Background: NCI-MATCH (EAY 131) assigns patients (pts) with refractory solid tumors, lymphomas, or multiple myeloma to targeted therapies based on somatic alterations identified in fresh tumor biopsies. Arm Z1B examined the cyclin dependent kinase 4 and 6 inhibitor palbociclib in pts whose tumors contained CCND1, 2 or 3 amplification.

Methods: Pts with tumors containing CCND amplification and retinoblastoma (Rb) expression by immunohistochemistry were eligible. Pts with breast cancer were excluded. Pts received palbociclib 125mg daily by mouth on days 1-21 of a 28 day cycle until progression, death or intolerable toxicity. Restaging was performed every 2 cycles. The primary endpoint was objective response rate; secondary endpoints were 6-month progression free survival (PFS6) and identification of predictive biomarkers.

Results: 40 pts were enrolled from 8/9/16 through 12/5/17 (39 with CCND1 amplification and 1 with CCND3 amplification); 4 pts were ineligible and/or did not receive protocol treatment which leaves 36 evaluable patients. 23 different tumor histologies were represented; 70% of pts had ≥3 prior therapies; 42% had >4 prior therapies. There were no responders. Stable disease (SD) was observed in 14 (38.9%) pts; 4 pts (squamous cell lung carcinoma, squamous cell esophageal carcinoma, dedifferentiated adenoid cystic carcinoma after pleomorphic adenoma of parotid and laryngeal squamous cell carcinoma) had SD ≥ 6 cycles (prolonged SD); these pts had 1 (n=2), 2 (n=1) and 4 (n=1) prior therapies. Median PFS was 1.8 months; estimated 6-month PFS was 13% (90% CI: 5-29%). The most common reason for discontinuation was progression (19, 53%). Toxicities included anemia (67%), leukopenia (47%), neutropenia (44%) and fatigue (28%). The most common grade 3 or 4 toxicity was neutropenia (30.6%). One grade 3 small bowel obstruction and one grade 3 urinary tract infection also occurred; both were possibly related to palbociclib. 8 deaths occurred, 1 prior to initiation of study treatment and 7 during cycle 1. All were unlikely or unrelated to palbociclib except 1 case of Death NOS (possibly related). In exploratory analyses, 2 of 3 pts with tumors containing a NOTCH1 mutation had prolonged SD.
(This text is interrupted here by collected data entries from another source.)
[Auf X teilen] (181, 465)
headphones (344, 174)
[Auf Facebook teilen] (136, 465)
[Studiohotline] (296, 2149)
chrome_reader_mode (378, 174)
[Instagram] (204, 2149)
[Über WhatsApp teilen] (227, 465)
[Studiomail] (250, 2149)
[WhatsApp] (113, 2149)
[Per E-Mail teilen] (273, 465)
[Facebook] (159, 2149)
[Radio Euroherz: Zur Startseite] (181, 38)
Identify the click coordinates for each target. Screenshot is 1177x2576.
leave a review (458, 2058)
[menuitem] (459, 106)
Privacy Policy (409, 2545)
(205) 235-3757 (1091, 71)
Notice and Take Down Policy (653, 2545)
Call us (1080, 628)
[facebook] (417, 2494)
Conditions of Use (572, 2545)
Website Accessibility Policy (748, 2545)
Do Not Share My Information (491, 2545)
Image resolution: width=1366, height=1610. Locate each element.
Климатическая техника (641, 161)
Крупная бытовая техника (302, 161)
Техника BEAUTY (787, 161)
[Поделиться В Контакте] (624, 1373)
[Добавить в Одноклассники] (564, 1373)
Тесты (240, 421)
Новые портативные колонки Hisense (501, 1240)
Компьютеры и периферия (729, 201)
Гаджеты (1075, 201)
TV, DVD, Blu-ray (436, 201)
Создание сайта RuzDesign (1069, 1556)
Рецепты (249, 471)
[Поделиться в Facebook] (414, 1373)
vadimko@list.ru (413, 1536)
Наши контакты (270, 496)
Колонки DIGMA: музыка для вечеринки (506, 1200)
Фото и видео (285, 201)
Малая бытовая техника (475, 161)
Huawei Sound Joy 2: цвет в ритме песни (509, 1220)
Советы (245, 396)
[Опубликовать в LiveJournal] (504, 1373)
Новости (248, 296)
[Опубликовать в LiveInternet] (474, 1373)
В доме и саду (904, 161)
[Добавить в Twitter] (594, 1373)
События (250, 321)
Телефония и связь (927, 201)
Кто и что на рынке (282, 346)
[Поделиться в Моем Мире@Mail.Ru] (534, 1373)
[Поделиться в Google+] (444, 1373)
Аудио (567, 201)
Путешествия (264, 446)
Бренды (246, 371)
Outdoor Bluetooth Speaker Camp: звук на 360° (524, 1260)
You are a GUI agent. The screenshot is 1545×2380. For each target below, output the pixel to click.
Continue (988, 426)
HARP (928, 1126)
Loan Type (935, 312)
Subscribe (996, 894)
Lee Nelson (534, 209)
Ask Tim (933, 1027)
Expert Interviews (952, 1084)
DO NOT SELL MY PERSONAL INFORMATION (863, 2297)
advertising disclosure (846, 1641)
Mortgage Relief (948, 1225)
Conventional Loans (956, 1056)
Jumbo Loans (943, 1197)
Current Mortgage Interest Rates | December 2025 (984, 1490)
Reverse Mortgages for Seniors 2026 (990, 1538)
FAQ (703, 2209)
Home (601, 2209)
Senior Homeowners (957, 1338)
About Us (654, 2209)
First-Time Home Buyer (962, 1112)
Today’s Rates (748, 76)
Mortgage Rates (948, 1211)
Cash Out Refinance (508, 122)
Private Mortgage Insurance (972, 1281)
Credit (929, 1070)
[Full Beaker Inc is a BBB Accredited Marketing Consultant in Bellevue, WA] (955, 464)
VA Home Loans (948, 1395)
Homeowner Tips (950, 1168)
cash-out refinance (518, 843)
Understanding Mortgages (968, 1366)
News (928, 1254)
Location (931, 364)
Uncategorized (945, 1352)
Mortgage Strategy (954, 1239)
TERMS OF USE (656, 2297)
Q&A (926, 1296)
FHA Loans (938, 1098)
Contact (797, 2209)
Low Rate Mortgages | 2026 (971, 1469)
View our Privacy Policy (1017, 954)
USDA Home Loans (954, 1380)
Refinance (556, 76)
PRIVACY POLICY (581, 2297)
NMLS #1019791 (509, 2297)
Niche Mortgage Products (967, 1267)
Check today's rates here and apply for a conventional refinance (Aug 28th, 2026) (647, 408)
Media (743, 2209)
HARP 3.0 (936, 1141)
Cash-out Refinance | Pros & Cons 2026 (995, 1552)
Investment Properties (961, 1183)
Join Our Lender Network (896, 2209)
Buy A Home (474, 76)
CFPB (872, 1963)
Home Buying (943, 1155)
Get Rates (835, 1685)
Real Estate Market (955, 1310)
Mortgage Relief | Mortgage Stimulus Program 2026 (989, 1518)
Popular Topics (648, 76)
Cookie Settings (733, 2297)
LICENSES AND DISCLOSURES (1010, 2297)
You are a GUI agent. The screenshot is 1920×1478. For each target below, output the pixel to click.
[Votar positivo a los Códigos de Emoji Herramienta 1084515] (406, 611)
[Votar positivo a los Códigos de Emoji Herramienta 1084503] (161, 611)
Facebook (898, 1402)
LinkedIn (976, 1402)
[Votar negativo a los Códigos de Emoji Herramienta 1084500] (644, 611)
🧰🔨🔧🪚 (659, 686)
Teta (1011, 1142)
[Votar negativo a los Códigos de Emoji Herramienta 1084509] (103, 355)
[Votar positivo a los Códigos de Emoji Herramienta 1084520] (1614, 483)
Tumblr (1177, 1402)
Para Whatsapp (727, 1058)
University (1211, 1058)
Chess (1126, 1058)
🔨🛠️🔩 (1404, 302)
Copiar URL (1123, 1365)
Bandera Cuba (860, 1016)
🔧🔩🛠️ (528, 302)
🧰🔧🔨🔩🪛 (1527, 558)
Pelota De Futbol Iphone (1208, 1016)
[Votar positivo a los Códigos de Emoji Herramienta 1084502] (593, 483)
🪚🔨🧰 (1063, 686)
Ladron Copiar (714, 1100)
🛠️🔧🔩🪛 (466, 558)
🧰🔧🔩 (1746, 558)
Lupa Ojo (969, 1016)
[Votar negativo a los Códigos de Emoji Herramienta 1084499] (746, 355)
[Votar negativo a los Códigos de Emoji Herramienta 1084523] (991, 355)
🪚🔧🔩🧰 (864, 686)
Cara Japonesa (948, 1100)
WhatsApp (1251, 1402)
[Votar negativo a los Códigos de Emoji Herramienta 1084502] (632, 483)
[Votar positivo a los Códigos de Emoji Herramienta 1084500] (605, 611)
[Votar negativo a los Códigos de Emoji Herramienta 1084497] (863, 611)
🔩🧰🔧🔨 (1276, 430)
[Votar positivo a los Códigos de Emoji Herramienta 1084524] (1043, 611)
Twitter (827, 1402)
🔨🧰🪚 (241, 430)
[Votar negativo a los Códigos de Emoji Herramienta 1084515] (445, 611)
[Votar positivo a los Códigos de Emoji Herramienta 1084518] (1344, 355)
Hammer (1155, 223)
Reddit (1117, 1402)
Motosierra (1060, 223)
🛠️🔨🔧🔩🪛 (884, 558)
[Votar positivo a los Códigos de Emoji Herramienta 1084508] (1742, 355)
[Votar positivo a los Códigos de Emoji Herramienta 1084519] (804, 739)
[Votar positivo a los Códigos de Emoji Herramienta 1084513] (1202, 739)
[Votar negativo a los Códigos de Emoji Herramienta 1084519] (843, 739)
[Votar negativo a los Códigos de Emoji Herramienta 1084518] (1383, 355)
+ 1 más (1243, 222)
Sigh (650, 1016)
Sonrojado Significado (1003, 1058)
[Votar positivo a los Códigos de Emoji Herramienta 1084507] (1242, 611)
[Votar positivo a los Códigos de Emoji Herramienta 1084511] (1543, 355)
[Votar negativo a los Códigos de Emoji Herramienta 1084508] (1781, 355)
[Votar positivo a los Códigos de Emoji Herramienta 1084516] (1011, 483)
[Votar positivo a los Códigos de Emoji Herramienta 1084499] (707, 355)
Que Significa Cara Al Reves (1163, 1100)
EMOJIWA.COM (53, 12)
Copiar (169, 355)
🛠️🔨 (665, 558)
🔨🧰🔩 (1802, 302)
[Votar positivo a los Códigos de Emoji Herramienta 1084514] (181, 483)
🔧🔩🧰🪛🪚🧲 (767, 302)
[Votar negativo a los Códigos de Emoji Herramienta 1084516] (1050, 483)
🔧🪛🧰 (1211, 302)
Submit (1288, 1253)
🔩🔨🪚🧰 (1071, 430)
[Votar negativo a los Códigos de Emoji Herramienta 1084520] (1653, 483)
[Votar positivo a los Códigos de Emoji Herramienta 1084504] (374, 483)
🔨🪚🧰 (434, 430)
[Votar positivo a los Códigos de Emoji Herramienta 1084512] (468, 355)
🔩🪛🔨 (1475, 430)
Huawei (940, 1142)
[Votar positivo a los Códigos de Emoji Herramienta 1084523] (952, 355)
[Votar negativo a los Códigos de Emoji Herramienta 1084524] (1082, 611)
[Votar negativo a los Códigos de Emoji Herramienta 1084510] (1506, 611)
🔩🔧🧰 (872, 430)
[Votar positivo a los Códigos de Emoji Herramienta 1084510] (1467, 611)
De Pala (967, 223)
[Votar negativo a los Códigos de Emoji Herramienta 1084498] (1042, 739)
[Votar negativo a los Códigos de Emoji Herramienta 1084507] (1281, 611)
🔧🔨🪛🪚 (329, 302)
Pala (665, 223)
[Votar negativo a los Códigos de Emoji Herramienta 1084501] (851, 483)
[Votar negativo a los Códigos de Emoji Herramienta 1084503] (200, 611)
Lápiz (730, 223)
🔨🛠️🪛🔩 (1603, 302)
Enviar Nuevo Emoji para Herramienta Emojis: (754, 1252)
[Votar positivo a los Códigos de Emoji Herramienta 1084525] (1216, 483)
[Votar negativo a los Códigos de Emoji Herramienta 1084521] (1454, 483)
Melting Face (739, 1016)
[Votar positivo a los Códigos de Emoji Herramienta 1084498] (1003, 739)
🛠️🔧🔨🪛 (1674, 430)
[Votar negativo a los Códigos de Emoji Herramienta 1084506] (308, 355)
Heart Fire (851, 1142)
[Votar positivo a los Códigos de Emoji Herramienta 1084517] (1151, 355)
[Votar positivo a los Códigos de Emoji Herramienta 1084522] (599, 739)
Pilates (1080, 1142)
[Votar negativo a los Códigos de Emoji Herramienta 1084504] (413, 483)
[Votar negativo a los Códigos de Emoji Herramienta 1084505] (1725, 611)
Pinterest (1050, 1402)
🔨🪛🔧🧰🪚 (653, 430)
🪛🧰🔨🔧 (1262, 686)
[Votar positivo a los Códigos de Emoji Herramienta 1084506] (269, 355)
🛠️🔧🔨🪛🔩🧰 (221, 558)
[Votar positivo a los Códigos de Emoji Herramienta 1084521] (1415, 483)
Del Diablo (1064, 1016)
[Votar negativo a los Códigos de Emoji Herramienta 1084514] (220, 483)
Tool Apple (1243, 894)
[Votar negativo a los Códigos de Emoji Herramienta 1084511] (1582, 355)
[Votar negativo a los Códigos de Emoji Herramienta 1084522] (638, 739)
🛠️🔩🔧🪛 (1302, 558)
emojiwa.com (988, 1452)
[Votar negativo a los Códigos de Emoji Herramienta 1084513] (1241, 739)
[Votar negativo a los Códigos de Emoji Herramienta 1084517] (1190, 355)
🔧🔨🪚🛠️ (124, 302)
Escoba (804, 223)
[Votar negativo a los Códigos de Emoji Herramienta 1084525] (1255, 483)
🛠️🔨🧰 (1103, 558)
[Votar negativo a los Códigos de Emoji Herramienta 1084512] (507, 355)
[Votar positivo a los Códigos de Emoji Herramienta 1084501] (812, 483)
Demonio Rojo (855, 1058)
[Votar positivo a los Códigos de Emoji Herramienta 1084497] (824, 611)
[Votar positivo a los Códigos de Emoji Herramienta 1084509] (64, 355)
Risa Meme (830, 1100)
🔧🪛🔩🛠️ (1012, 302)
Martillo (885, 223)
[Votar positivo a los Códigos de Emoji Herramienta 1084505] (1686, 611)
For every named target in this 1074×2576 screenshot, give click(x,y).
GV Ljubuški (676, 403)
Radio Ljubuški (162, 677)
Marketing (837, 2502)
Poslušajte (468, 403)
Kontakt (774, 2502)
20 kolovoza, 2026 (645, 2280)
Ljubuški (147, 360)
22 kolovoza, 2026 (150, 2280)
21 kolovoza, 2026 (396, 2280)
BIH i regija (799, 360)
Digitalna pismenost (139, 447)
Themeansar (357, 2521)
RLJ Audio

Conclusions: In a cohort of heavily pretreated pts with non-breast solid tumors selected for CCND1, 2 or 3 amplification and treated with palbociclib, prolonged stable disease was noted in 13% of patients. CCND1 or 3 amplification may not predict response to palbociclib in this cohort. No new palbociclib-related safety signals were observed.

Acknowledgement: This study was coordinated by the ECOG-ACRIN Cancer Research Group (Peter J. O'Dwyer, MD and Mitchell D. Schnall, MD, PhD, Group Co-Chairs) and supported by the National Cancer Institute of the National Institutes of Health under the following award numbers: CA180820, CA180794, CA180858, CA180867, CA180870, CA189809, CA180888. The content is solely the responsibility of the authors and does not necessarily represent the official views of the National Institutes of Health, nor does mention of trade names, commercial products, or organizations imply endorsement by the U.S. government.

Citation Format: Amy S. Clark, Fangxin Hong, Richard S. Finn, Angela M. DeMichele, Edith P. Mitchell, James Zweibel, Fernanda I. Arnaldez, Lisa M. McShane, Shuli Li, Robert J. Gray, Larry V. Rubenstein, David Patton, P Mickey Williams, Stanley R. Hamilton, Mehmet S. Copur, Sameer S. Kasbari, Ravneet Thind, Barbara A. Conley, Peter J. O'Dwyer, Lyndsay N. Harris, Carlos L. Arteaga, Alice P. Chen, Keith T. Flaherty. Molecular analysis for therapy choice (NCI-MATCH, EAY131) arm Z1B: Phase II trial of palbociclib for CCND1, 2 or 3 amplified tumors [abstract]. In: Proceedings of the American Association for Cancer Research Annual Meeting 2019; 2019 Mar 29-Apr 3; Atlanta, GA. Philadelphia (PA): AACR; Cancer Res 2019;79(13 Suppl):Abstract nr LB-010.